* Consignes:
(1) Veuillez indiquer si chacune des affirmations suivantes concorde avec le texte sur les écoles de la région de Médenine, en répondant par oui ou par non et en citant les mots du texte qui tranchent. (a) Des travaux concernent actuellement 50 écoles primaires. (b) De nouvelles initiatives ont été lancées pour les écoles de la région. (c) Les travaux avancent partout au même rythme.
(2) Rédigez la suite du texte sur les écoles de la région de Médenine, en reprenant après sa dernière phrase.
++++ Texte à lire ++++
« Il n’y a pas eu de nouvelles initiatives pour les écoles de la région. Les préparatifs de cette année se sont limités à des travaux routiniers de maintenance et à la distribution de matériels », déclare Mongi Manser, délégué régional de l’éducation dans la région de Médenine. Ces travaux concernent actuellement 50 écoles primaires, et leur état d’avancement est variable, a-t-il précisé. Selon le délégué, pour palier certains retards, il s’agit d’assurer « des solutions alternatives comme la location de propriétés ou l’emprunt d’espaces administratifs non-exploités à l’instar de celle de la solidarité dans le gouvernorat de Médenine ».
++++ Données enregistrées ++++
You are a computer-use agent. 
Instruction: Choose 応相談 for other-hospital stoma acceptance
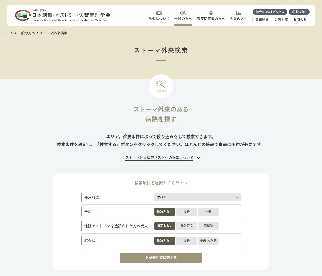point(208,226)
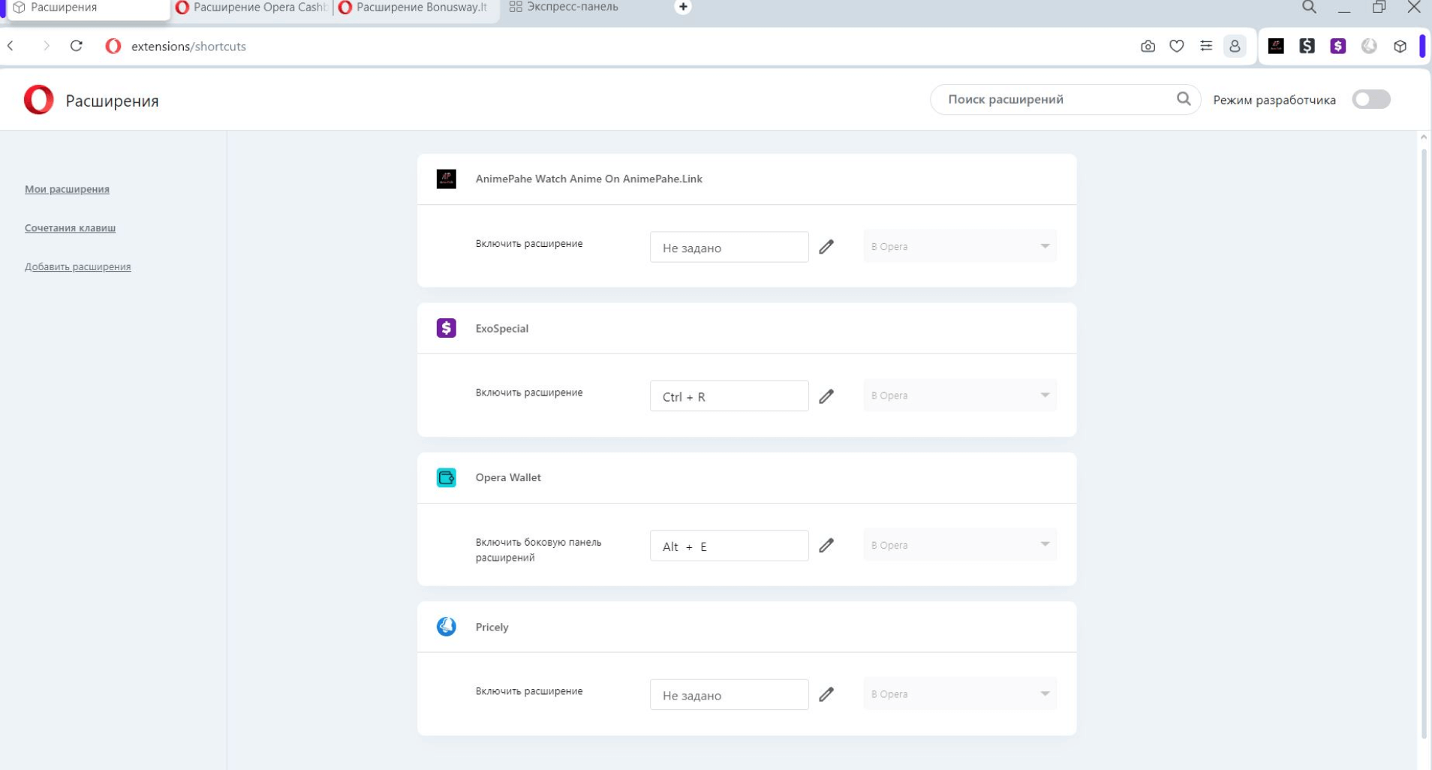
Task: Expand the Pricely scope dropdown
Action: pos(960,694)

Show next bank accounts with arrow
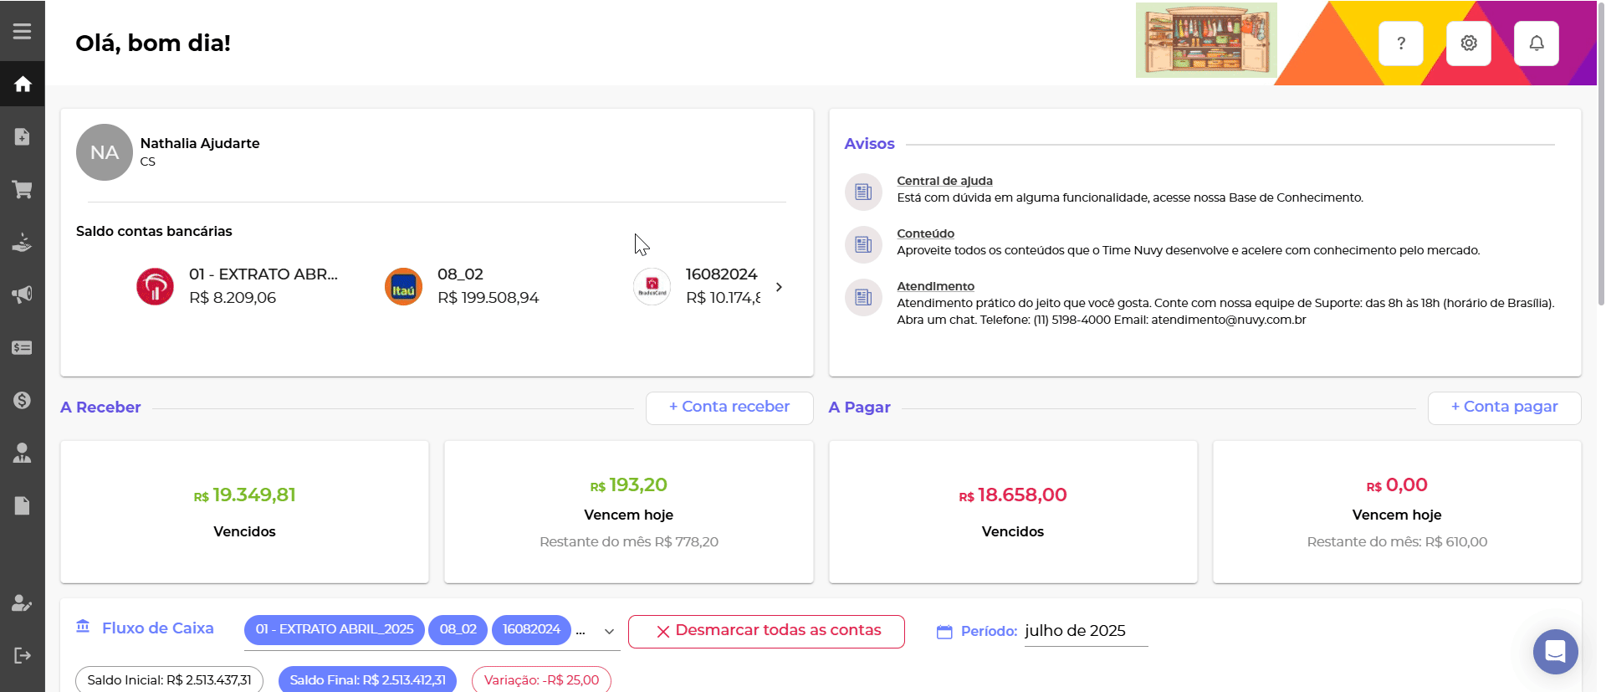point(779,287)
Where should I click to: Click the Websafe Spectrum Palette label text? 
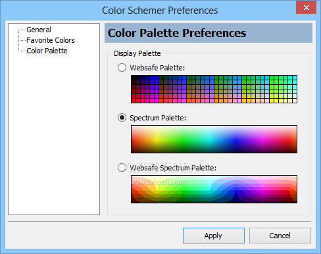click(x=173, y=168)
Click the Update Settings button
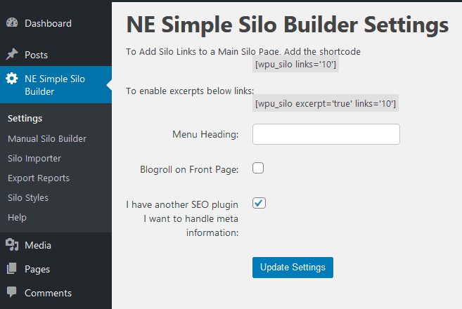This screenshot has height=309, width=462. [x=293, y=267]
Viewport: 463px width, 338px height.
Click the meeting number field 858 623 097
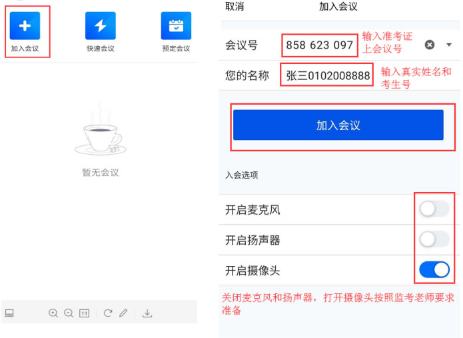pos(320,45)
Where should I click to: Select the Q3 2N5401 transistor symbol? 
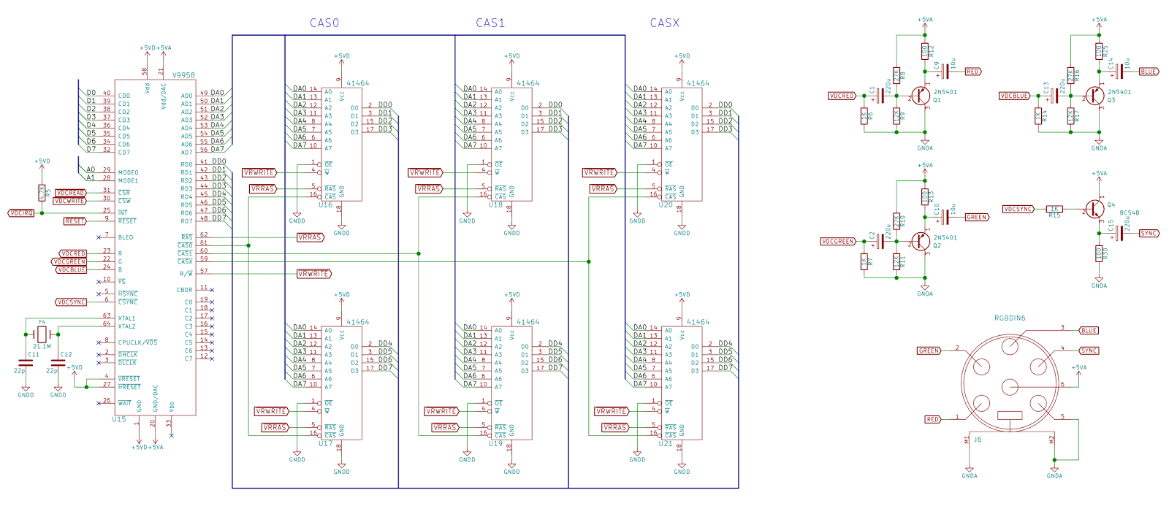pyautogui.click(x=1094, y=96)
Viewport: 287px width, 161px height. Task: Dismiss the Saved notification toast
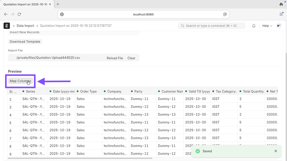pyautogui.click(x=276, y=151)
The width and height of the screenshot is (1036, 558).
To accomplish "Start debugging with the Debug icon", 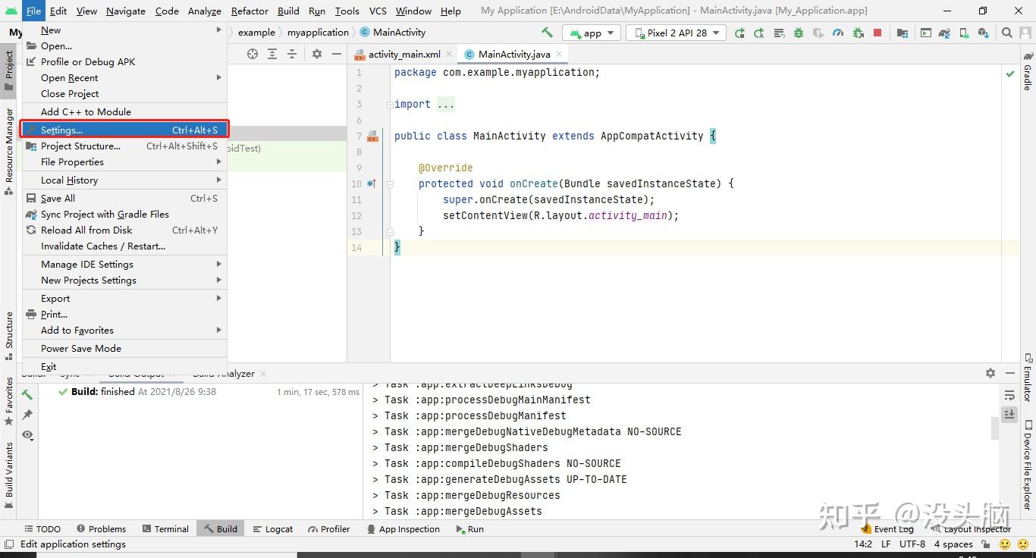I will [x=799, y=33].
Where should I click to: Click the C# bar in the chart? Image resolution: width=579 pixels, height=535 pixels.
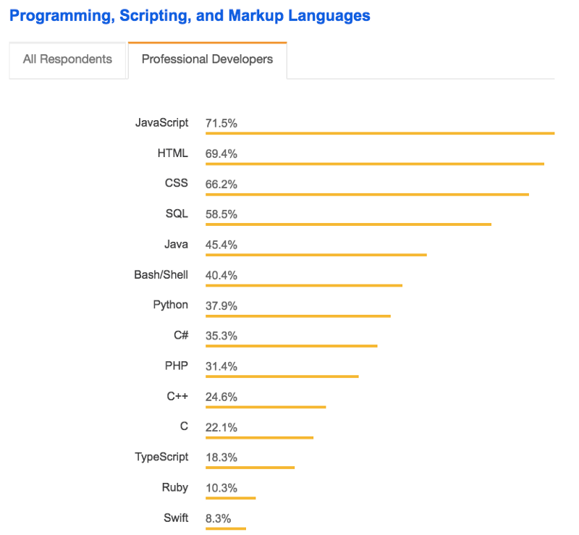click(291, 346)
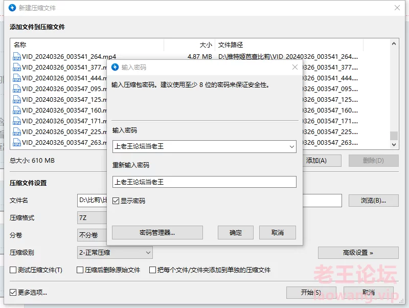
++++
* Réponses numérotées:
(1)
(a) Oui : « Ces travaux concernent actuellement 50 écoles primaires ».
(b) Non : « Il n’y a pas eu de nouvelles initiatives pour les écoles de la région. »
(c) Non : « leur état d’avancement est variable ».

(2)
Manque de couverture et rôle limité des acteurs locaux

Or dans les faits, la réaction des délégués régionaux de différents gouvernorats s’avère improvisée et insuffisante face aux problèmes qui entravent la bonne marche de plusieurs écoles primaires. Autant de questions mises en évidence lors des protestations continuelles des habitants à chaque rentrée scolaire. La population de Henchir Bichi, dans la région de Kairouan, s’indigne du manque d’eau. Les habitants de Guetaya, au nord de Kebili, ont fait grève à cause de l’état des salles de classes qui menacent de s’effondrer. A Om Fareth, dans le même gouvernorat, les parents d’élèves exigent  une clôture autour de l’école, tandis que ceux de la zone d’el-Dhraâ, à Sidi Bouzid, revendiquent  l’aménagement de la route menant à l’établissement. Quant aux élèves de Kessra au cœur de la montagne de Balouta, ils ne disposent pas de moyen de transport adaptés aux conditions particulières de la région. Autant de préoccupations lancinantes qui restreignent  les activités quotidiennes des parents comme des élèves.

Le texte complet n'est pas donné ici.